[Ecls-list] [ANN] ECL 9.12.3
Semih Cemiloglu
Semih.Cemiloglu at nec.com.au
Tue Dec 22 04:31:47 UTC 2009
Dear David,
The build issue I'm experiencing has been solved (see previous my previous posting).
Thank you for reminding this. According to Sun Studio documentation:
From Sun Studio 12 Update 1 C++ Users Guide (Doc id 820-7599)
page 256:
The stlport4, Cstd, and iostream libraries provide their own implementation of I/O streams.
Specifying more than one of these with the -library option can result in undefined program
behaviour. For more information about using STLport’s implementation
page 169:
STLport is binary incompatible with the default libCstd. If you use the STLport
implementation of the standard library, then you must compile and link all files, including
third-party libraries, with the option -library=stlport4. This means, for example, that
you cannot use the STLport implementation and the C++ interval math library
libCsunimath together.

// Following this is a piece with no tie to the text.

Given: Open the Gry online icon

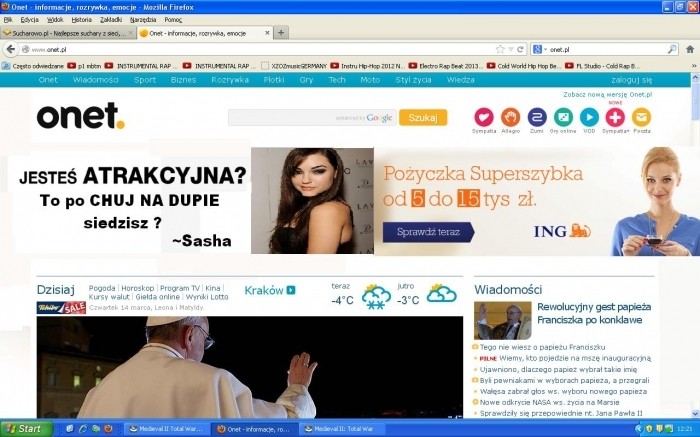Looking at the screenshot, I should 562,117.
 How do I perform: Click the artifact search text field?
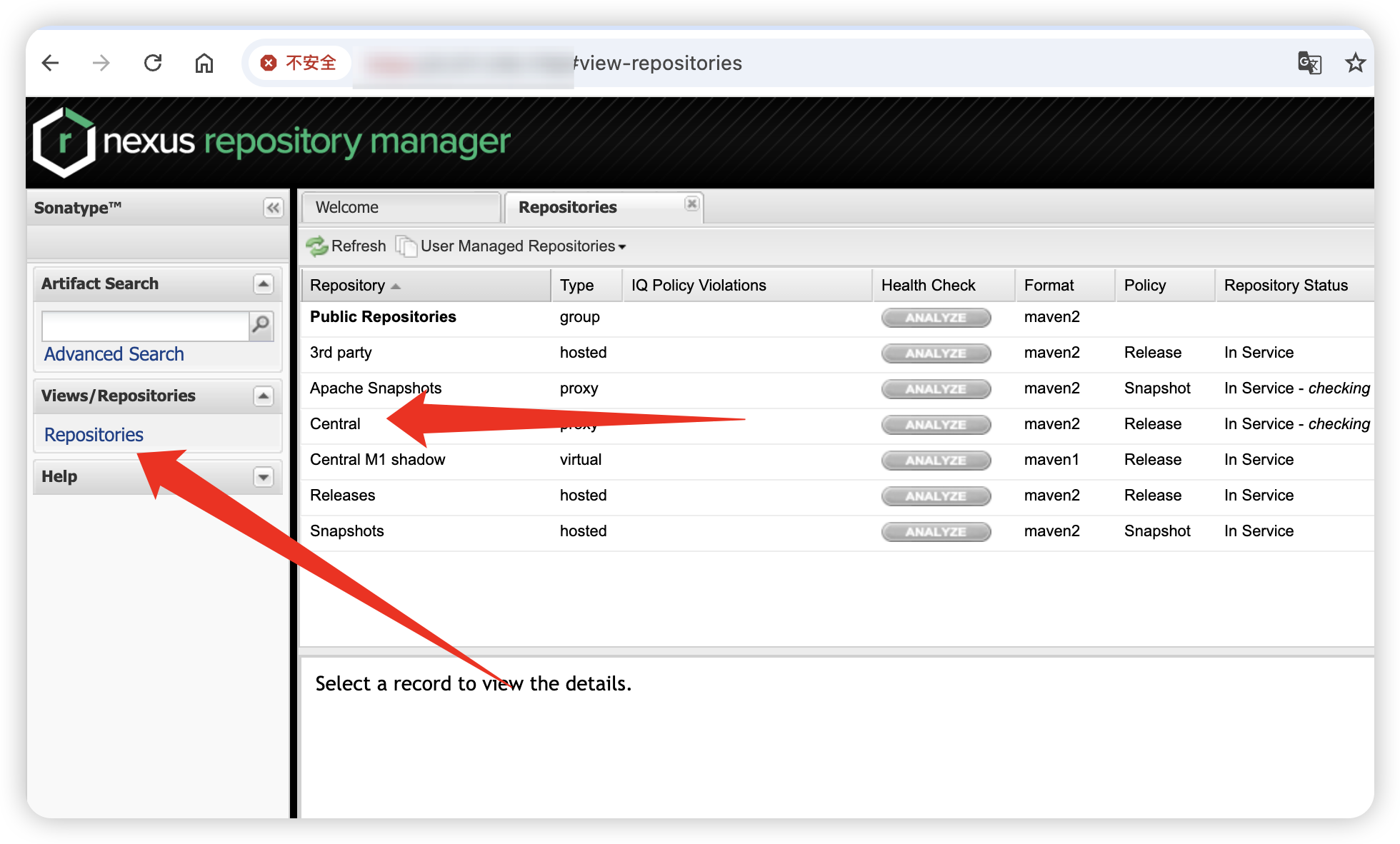(145, 326)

The reason for this is that libCsunimath was compiled with the
default library headers, not with STLport.
My preference is to stay with libCstd and retain easy access to all native Sun libraries.
From experience, the incompatibilities or non-standard behaviour in libCstd-STL seems trivial and can easily be remedied at the call-site (of STL functions) or by using some kind if adaptation namespace (i.e. sun_std::distance() etc).
Thanks, regards,
Semih Cemiloglu
-----Original Message-----
From: Dr. David Kirkby [mailto:david.kirkby at onetel.net]

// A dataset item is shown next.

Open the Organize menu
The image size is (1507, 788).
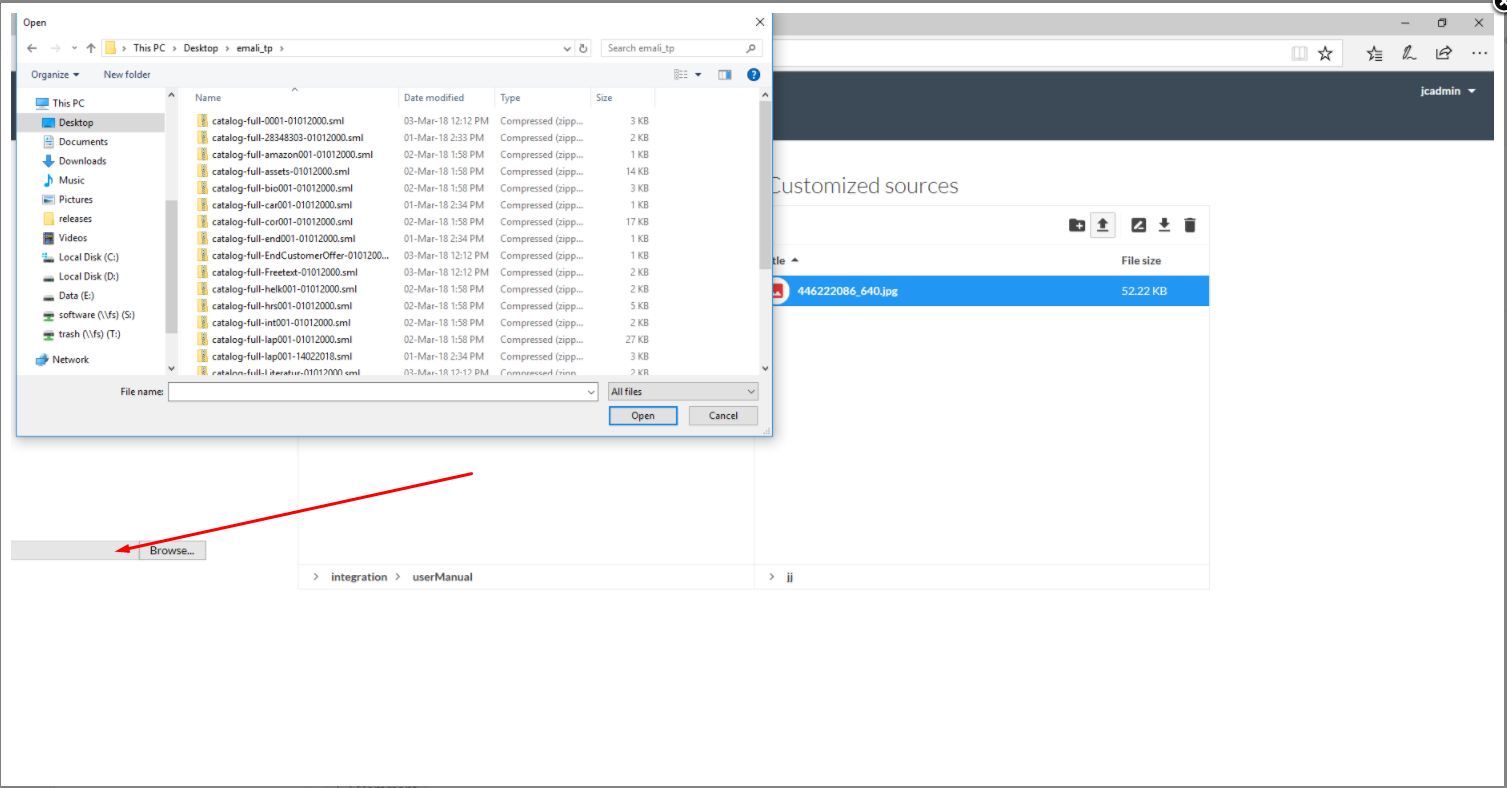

Sent: Friday, 18 December 2009 6:32 PM
To: Semih Cemiloglu
Cc: Juan Jose Garcia-Ripoll; list-ecl
Subject: Re: [Ecls-list] [ANN] ECL 9.12.3
Semih Cemiloglu wrote:
> Hi,
>
>
>
> I’m unable to build ECL 9.12.3 on OpenSolaris:
>
>
>
> $ export CC="cc -xc99=all"
>
> $ export CXX=CC
You are I assume using the Sun C++ compiler, not the GNU one. The following
might not be the cause of your problem, but it just might be.

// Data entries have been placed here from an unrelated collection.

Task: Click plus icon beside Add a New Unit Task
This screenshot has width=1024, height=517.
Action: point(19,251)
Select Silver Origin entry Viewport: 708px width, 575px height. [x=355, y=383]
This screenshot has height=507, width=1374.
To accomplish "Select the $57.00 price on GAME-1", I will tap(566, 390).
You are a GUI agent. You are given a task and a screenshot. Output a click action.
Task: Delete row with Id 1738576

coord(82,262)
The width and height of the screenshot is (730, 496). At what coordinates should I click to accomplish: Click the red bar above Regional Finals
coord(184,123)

It recently came to my attention that the Sun C++ compiler ships with two
libraries that implement the C++ standard library: libCstd and libstlport.
Basically the standard for C++ has changed in an incompatible way, so to
maintain backward compatibility, by default the Sun C++ compiler builds with a
libCstd, which does not support all the features of the standard library.
In order to get a library which conforms more closely to the C++ standard, one
should use the libstlport library. One needs to add the option -library=stlport4
for this. If you have multiple objects, they all must be compiled with this
option - you can't mix the two libraries. See:
http://developers.sun.com/solaris/articles/cmp_stlport_libCstd.html
PS
1) HP do likewise with their compiler on HP-UX.
2) I don't know if it's true, but according to Wikipedia, there is no compiler
which fully supports the C++ standard. Sun certainly do not claim to, but
libstlport is closer to the latest standard than libCstd.